■ **PROBLEM TO WORK ON**: Repeat, please, only the lines from the top of the data down to the line with "Click the red location pin on map"; include both of those lines.
** DATA EXTRACT follows **
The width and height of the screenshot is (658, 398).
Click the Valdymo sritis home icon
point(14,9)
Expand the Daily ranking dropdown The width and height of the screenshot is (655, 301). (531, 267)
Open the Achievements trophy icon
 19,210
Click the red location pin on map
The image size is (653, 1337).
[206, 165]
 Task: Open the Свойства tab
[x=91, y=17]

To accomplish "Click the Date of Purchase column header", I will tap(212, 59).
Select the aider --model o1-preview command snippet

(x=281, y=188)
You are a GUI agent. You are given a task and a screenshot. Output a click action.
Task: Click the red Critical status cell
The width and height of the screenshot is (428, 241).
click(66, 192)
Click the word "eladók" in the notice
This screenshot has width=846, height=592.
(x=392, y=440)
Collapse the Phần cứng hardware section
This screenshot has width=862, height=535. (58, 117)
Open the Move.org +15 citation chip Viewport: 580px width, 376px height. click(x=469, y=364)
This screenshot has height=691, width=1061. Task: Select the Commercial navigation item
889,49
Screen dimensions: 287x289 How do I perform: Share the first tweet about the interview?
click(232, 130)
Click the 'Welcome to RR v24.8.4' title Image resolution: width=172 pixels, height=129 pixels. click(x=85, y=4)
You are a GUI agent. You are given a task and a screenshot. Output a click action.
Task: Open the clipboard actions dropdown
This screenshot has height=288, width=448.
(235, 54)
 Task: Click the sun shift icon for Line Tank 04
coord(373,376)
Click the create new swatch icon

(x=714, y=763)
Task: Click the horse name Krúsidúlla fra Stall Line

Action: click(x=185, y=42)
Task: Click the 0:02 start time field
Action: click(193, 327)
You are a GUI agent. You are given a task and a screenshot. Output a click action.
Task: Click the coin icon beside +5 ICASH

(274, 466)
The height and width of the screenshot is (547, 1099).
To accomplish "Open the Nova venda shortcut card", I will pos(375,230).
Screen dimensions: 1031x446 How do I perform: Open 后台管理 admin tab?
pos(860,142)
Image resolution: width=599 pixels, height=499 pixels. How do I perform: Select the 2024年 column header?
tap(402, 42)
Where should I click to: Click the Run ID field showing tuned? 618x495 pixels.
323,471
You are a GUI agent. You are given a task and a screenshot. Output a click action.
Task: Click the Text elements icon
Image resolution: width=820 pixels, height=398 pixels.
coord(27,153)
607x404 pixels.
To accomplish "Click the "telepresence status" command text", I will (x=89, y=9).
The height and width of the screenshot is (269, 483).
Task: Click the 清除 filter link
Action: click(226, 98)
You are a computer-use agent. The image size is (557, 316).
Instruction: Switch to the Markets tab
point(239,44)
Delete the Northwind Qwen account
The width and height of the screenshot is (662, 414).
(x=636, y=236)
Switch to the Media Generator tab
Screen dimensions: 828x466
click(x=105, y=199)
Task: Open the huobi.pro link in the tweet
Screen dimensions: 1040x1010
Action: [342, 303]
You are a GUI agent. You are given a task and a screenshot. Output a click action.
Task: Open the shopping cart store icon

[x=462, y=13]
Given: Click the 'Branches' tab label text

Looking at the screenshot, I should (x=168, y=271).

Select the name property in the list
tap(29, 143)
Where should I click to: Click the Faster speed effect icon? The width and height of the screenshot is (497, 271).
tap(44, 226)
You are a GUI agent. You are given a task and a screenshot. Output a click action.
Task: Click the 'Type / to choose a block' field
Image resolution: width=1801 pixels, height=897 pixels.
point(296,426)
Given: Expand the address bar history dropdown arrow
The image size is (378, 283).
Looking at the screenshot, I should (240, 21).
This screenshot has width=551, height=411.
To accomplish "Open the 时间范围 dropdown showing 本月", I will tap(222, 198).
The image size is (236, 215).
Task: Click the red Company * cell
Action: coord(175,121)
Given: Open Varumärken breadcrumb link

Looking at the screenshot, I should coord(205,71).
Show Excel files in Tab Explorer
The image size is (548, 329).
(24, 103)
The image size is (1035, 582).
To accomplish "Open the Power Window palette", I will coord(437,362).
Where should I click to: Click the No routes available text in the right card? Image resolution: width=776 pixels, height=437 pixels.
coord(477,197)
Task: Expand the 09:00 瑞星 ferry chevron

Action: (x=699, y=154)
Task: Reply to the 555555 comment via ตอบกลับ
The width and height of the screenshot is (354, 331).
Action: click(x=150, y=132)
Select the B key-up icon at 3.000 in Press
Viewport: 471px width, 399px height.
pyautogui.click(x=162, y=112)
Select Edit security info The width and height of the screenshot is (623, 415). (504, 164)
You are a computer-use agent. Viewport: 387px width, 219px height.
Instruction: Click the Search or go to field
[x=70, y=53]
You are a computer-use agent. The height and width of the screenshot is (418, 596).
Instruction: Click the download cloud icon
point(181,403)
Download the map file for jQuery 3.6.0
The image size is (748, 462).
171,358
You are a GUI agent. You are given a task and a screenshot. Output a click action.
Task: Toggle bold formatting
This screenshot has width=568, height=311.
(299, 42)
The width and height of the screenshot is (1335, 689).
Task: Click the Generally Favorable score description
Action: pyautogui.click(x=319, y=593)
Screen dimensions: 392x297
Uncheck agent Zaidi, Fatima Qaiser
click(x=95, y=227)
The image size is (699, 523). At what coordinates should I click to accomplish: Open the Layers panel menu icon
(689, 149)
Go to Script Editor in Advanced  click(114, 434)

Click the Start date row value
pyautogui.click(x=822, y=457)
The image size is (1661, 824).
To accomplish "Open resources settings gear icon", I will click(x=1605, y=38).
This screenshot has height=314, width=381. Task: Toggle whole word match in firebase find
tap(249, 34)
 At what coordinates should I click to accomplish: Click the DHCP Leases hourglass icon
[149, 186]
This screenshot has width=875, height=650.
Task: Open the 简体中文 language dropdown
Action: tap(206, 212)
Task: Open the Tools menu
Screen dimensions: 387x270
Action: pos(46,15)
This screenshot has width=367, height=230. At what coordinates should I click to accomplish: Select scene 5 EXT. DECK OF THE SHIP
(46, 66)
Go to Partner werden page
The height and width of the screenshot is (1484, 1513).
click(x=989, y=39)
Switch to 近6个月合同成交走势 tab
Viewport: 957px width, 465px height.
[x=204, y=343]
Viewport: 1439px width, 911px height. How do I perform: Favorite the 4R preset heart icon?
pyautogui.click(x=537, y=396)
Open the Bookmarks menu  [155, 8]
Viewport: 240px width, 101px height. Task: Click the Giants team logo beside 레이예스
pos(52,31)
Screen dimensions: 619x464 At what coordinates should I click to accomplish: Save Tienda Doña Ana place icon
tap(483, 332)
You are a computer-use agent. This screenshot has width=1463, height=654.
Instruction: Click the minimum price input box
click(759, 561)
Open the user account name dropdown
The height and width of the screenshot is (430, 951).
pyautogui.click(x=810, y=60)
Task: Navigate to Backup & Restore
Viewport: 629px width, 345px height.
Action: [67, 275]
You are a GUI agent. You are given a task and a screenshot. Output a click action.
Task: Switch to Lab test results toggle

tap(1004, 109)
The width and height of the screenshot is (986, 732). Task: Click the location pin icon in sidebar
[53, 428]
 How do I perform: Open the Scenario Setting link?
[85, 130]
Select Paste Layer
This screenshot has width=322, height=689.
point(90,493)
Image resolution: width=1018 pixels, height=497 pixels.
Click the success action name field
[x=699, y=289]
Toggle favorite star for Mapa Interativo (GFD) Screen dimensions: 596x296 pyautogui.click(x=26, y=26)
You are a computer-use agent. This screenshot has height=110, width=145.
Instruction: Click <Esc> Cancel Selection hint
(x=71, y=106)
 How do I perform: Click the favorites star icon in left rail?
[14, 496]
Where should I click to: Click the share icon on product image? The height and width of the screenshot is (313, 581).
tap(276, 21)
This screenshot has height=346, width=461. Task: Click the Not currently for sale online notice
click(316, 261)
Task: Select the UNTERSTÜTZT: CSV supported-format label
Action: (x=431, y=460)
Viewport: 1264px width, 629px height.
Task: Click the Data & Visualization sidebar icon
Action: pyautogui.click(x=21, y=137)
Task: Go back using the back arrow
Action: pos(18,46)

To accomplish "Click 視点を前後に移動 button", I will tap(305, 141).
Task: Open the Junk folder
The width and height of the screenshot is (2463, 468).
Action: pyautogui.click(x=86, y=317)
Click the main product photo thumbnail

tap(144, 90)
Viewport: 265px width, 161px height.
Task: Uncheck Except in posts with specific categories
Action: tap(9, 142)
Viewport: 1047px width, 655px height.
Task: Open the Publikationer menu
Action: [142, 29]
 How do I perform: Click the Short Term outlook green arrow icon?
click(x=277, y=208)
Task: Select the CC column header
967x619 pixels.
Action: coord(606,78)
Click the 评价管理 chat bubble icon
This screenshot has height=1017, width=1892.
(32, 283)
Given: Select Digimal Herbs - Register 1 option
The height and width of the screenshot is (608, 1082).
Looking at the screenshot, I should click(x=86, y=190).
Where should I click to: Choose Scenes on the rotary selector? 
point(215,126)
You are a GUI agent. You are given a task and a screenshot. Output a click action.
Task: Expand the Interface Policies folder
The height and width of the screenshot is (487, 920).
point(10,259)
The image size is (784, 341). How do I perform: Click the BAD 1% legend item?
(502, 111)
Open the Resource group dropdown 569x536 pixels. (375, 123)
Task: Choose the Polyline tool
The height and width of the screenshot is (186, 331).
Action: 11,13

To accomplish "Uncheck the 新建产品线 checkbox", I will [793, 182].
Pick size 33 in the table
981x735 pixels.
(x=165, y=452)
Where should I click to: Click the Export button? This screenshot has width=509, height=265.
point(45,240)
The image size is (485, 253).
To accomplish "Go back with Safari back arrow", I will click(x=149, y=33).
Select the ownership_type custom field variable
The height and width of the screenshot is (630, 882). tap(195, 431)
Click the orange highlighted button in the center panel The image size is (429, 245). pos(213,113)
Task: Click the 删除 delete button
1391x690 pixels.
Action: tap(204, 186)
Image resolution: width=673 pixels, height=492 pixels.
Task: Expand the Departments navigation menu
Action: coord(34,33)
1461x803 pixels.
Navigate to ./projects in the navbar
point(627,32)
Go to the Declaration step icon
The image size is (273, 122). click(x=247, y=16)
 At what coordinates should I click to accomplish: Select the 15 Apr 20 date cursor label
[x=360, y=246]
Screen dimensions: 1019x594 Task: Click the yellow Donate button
** End of DATA EXTRACT **
■ **SOLUTION FOR THIS TASK**:
The width and height of the screenshot is (658, 398).
Click the Valdymo sritis home icon
point(14,9)
Expand the Daily ranking dropdown The width and height of the screenshot is (655, 301). (531, 267)
Open the Achievements trophy icon
 19,210
Click the red location pin on map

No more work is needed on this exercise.